> _Problem details_: Reproduce every entry word for word. Drop all pictures from the copy.

(Data excerpts)
....................

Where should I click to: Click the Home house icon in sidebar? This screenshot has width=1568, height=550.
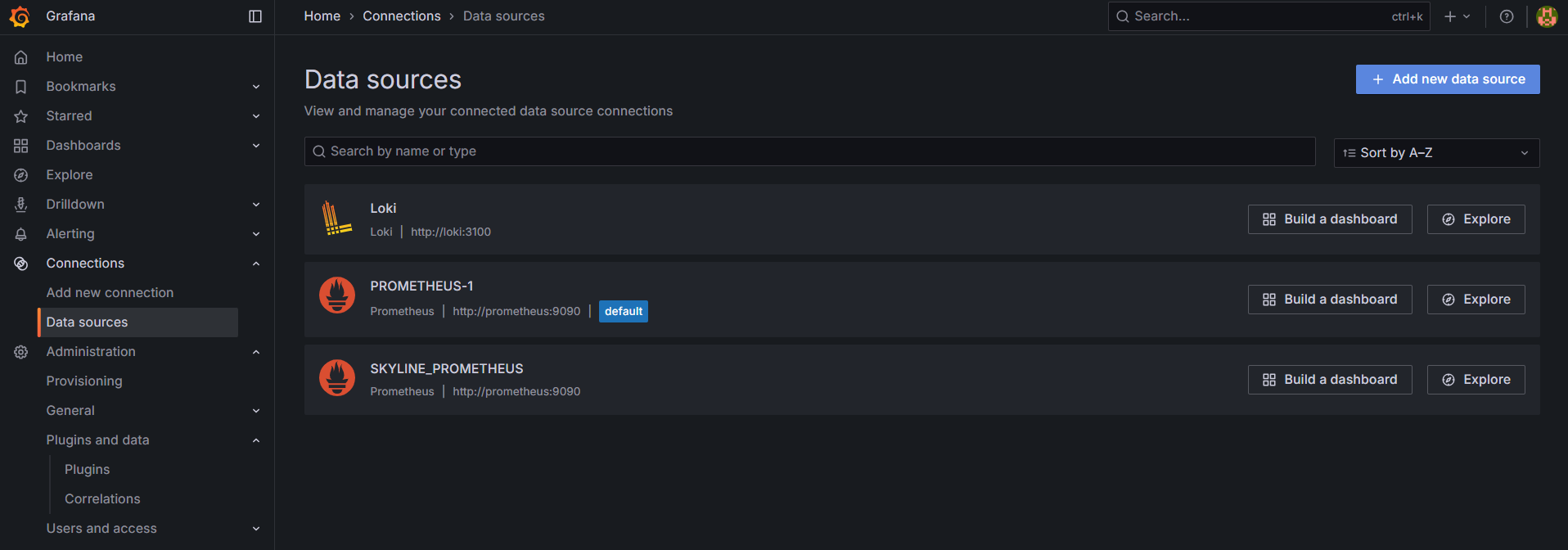pos(21,57)
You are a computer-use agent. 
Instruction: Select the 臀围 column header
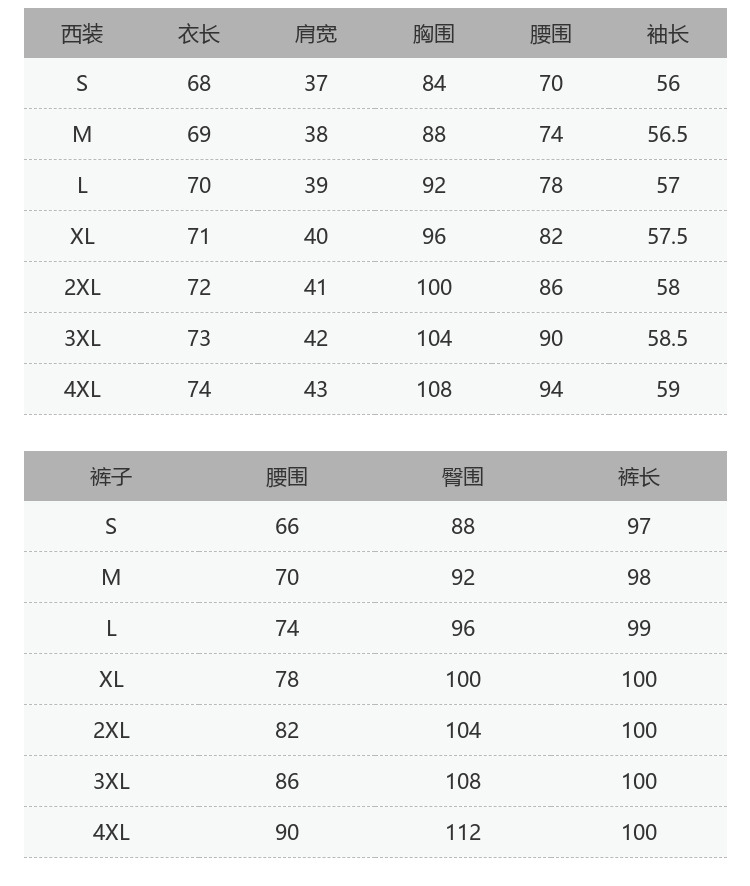[x=463, y=477]
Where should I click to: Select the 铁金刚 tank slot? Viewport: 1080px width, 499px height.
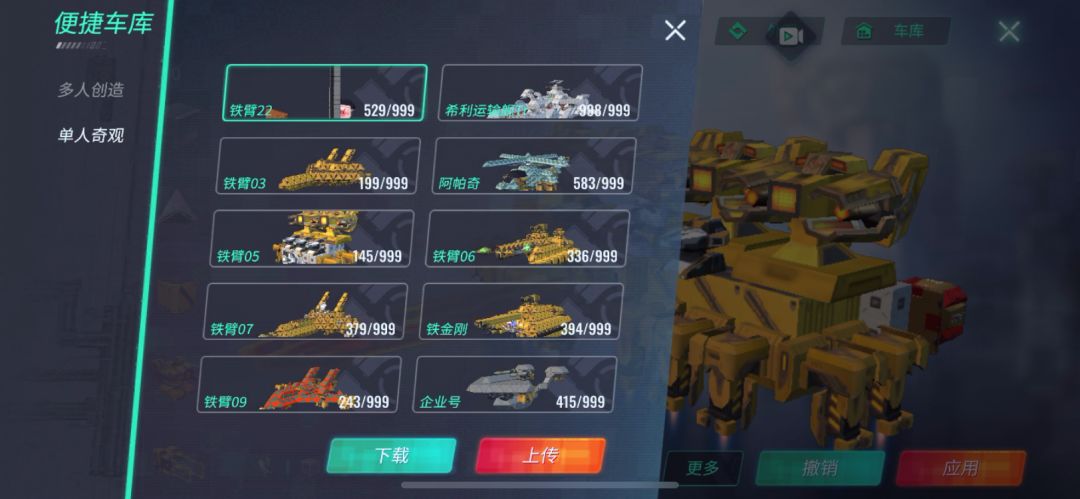click(x=521, y=312)
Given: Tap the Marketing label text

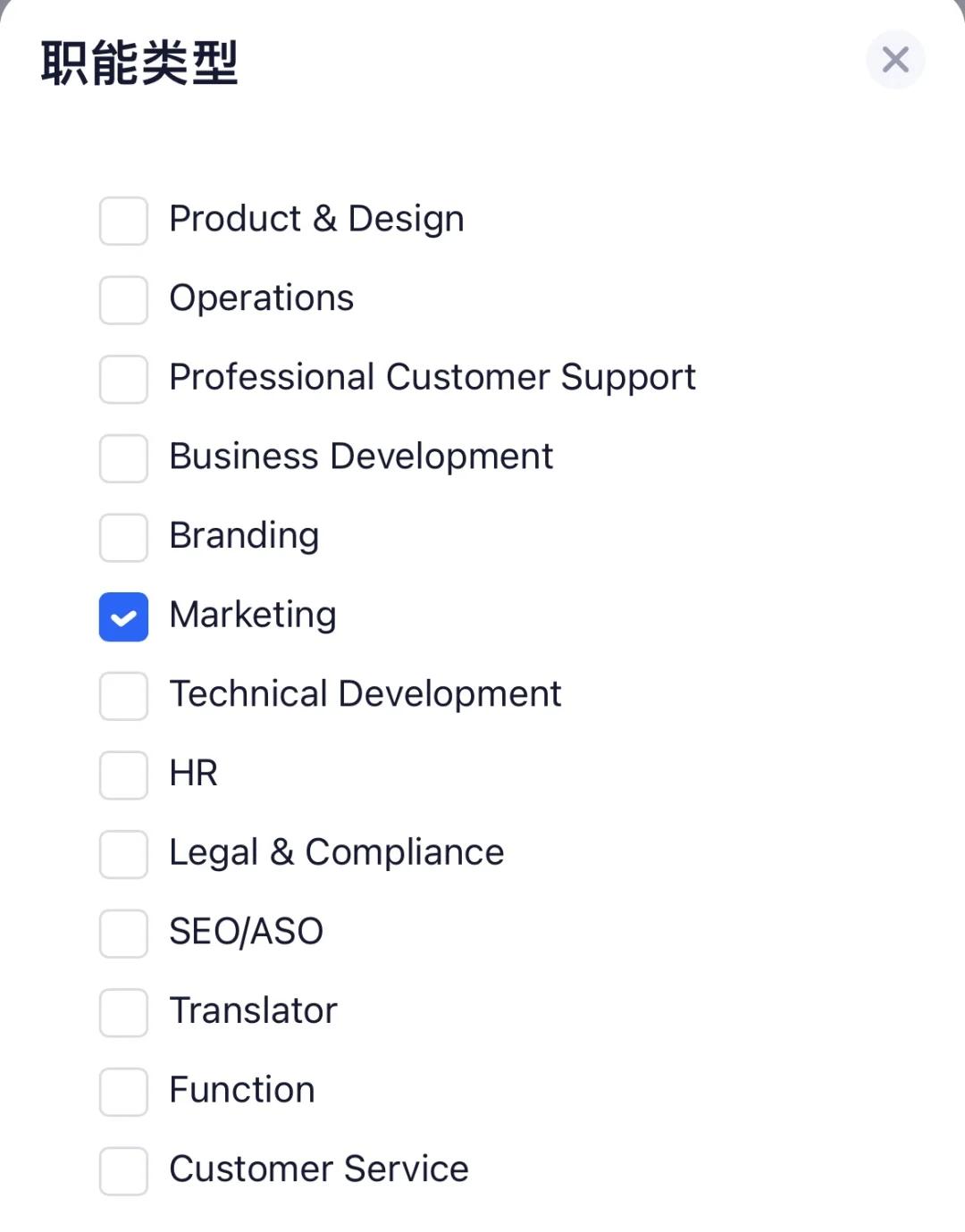Looking at the screenshot, I should 253,615.
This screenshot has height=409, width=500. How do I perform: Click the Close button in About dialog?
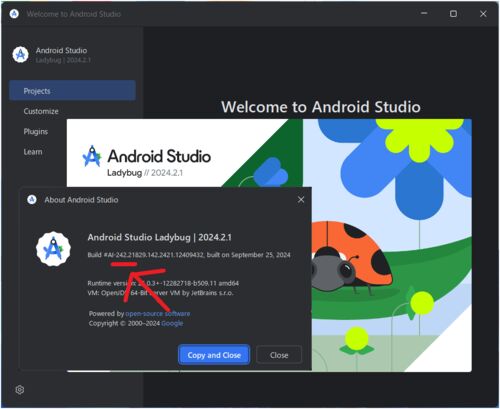coord(279,355)

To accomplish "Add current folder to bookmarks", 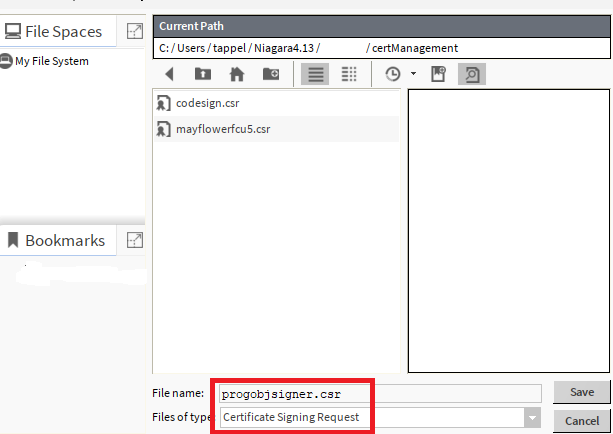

....................

> _The completed task_:
Where should I click to: Click the Home house icon in sidebar? This screenshot has width=1568, height=550.
pos(21,57)
You are a computer-use agent. 
Instruction: Select the 臀围 column header
[x=463, y=477]
Where should I click to: Select the 铁金刚 tank slot? Viewport: 1080px width, 499px height.
click(x=521, y=312)
Given: Tap the Marketing label text

Looking at the screenshot, I should 253,615.
This screenshot has height=409, width=500. How do I perform: Click the Close button in About dialog?
coord(279,355)

To accomplish "Add current folder to bookmarks", 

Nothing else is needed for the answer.